There are also maps of Ancient Italia, Ancient Rome, and the Roman Empire in the back of the text book.
The student guide gives your child pages to work through as you read the text. At the beginning of each section, there is a “Facts to Know”. It lists people and places your child will learn in that chapter. It is a nice quick reference for studying or in case they need a reminder of something while they are reading.
Then there is a vocabulary section. This part has a few of the words from the text that might be new to your child.
There will be an excerpt from the text that included the word and then off to the right of that is a line where your child can write a short definition or synonym for the word.
There are also comprehension questions for each chapter.
And, finally, there are activities suggestions for each chapter. This can be adding dates to a timeline, adding places to a map, and potential writing/composition assignments for older children.
After every 5 chapters, there is a set of review pages. The review pages give your child an opportunity to study the vocabulary words and other information for the previous chapters.
In the Teacher’s guide, has all the answers for you for all the pages in the student guide. In addition, it also has tests for each section. So, after your child completes the review pages, you can give them a test on the material if you would like.
There are also some neat extras in the back of the teacher’s guide. There is a European geography supplement with test, a timeline, a “who said that” worksheet, maps, and more.
What we did
I read the text aloud to all my kids (ages 7, 11, and 13). Even though it is not really geared towards the 7 year old, I had her listen. She didn’t have to do any of the written work though.
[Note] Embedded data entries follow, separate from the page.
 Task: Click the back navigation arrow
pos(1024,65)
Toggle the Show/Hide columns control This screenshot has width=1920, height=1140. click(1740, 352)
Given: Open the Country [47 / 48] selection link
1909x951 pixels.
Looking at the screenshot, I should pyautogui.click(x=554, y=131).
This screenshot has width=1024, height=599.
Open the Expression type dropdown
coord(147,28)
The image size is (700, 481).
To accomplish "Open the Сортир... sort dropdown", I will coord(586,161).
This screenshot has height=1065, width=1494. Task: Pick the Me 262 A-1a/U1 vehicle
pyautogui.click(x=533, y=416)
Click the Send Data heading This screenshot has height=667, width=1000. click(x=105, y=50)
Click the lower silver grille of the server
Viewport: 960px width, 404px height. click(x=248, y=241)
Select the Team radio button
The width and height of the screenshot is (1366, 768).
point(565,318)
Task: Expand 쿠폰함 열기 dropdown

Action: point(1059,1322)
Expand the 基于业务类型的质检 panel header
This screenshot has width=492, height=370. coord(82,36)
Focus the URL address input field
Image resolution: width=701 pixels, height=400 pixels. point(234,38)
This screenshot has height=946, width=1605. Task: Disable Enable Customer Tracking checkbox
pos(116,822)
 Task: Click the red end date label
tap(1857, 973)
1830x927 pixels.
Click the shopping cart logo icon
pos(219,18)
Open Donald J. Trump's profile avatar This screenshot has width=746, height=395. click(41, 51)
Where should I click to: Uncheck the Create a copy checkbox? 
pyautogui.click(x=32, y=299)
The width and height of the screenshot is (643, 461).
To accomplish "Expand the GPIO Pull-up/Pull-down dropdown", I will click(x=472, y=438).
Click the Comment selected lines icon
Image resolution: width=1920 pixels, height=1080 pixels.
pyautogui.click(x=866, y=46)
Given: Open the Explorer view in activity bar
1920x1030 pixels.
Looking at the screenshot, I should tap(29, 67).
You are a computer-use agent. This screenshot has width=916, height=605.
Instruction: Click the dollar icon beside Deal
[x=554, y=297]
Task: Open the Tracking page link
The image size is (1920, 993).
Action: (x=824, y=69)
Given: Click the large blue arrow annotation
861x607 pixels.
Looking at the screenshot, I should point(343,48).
My oldest did all the written work and I quizzed my son orally. That being said, I think I’m going to purchase an extra student guide so he can do the written work, as well.
We have enjoyed learning about the famous men of Rome!!
Information at a glance:
For whom? It is geared towards grades 4 through 8
How much is it? $39.95 for the set and if you are teaching multiple children, you can get an extra student guide book for $17.95. And, if you are like me, and want the program laid out for you, you can purchase the lesson plans for only $5.